Contagion®: Can you summarize, in general, the results of the RESTORE-IMI 2 Phase 3 clinical trial evaluating imipenem/cilastatin/relebactam for HAPB/VABP?

Dr. Kaye: The RESTORE-IMI 2, the imipenem/relebactam pneumonia trial, compared imipenem/relebactam to piperacillin/tazobactam, or Zosyn as many of us know it, for the treatment of hospital-acquired/ventilator-associated bacterial pneumonia in ICU settings. The bottom line was in this very sick population of patients with severe pneumonia and who were quite ill from both chronic underlying illnesses as well as acute severity of illness indices, imipenem/relebactam performed very well. It was non-inferior to piperacillin/tazobactam and also, importantly, it had a very good safety profile. It was well-tolerated and was effective. I think the major take-home message and, again, we have topline results only publicly available, but the main message is this is a very welcome, interesting new option for the treatment of pneumonia, at least potentially. It doesn't have the indication yet, but it's exciting because it performed very well compared to a standard agent that we use for the treatment of pneumonia.

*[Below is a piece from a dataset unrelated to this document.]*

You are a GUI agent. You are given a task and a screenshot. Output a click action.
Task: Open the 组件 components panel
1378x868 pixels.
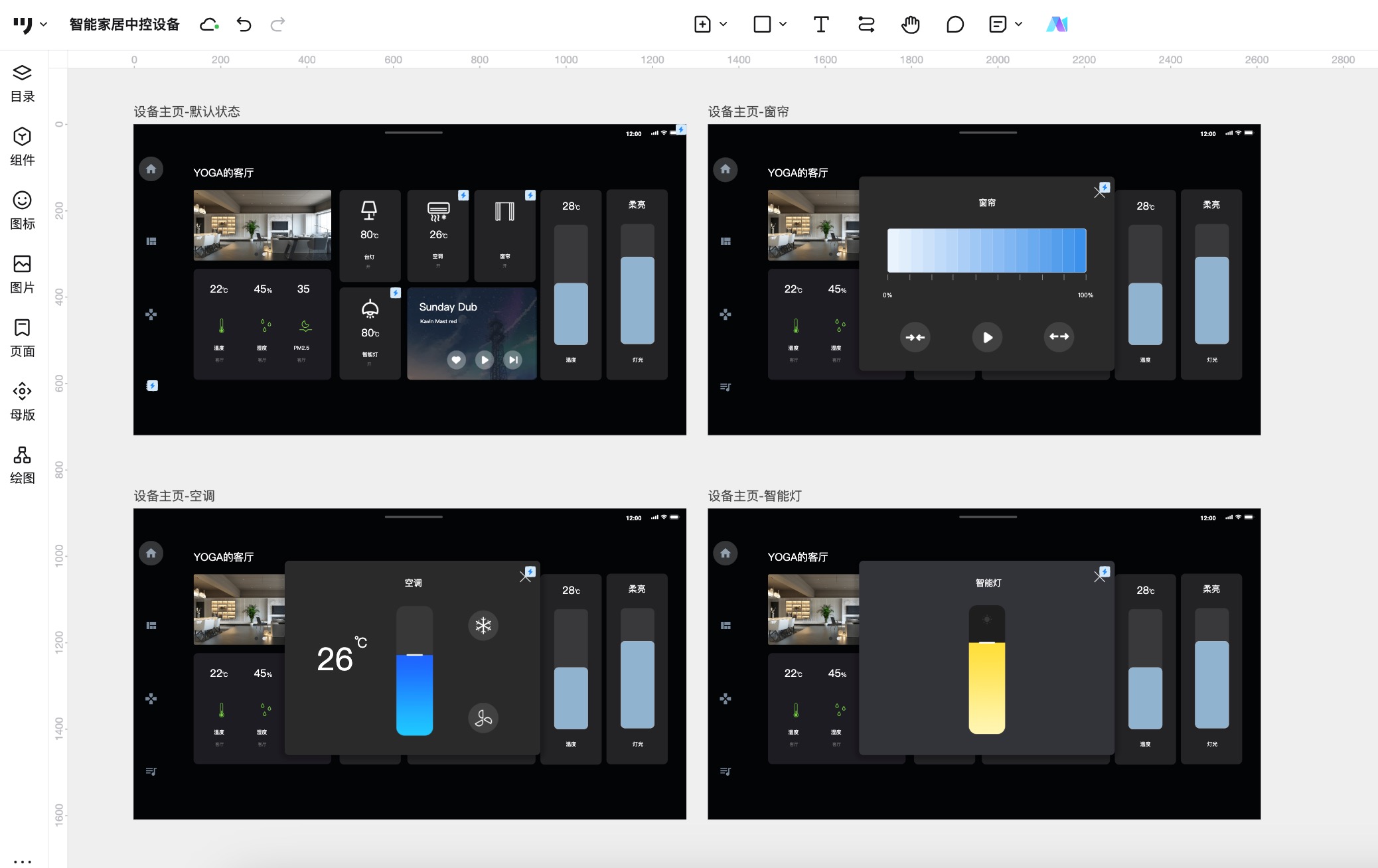(x=22, y=146)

Some of the issues that go beyond just the clinical trial is imipenem/relebactam has unique niche activity against some of the resistant gram negatives. And the reason why it's niche is the relebactam is a novel, relatively broad spectrum beta-lactamase inhibitor that inhibits KPCs, the Klebsiella pneumoniae carbapenemases. And, interestingly, it also improves imipenem's activity against Pseudomonas. Because it's a pretty powerful beta-lactamase inhibitor, relebactam can inhibit AmpC cephalosporinase, which is frequently or in some cases produced in significant levels by Pseudomonas and also can inhibit other ESBLs that might be produced by Pseudomonas. So I think that unique niche of notable increased activities and restoring imipenem's activity not only against Enterobacteriaceae or not only against imipenem is truly unique. I think when you're grabbing or selecting or thinking about an effective empiric agent for your patient who has risk factors for highly resistant Pseudomonas and potentially CRE, I think imipenem/relebactam is really a unique option, and it's very welcome.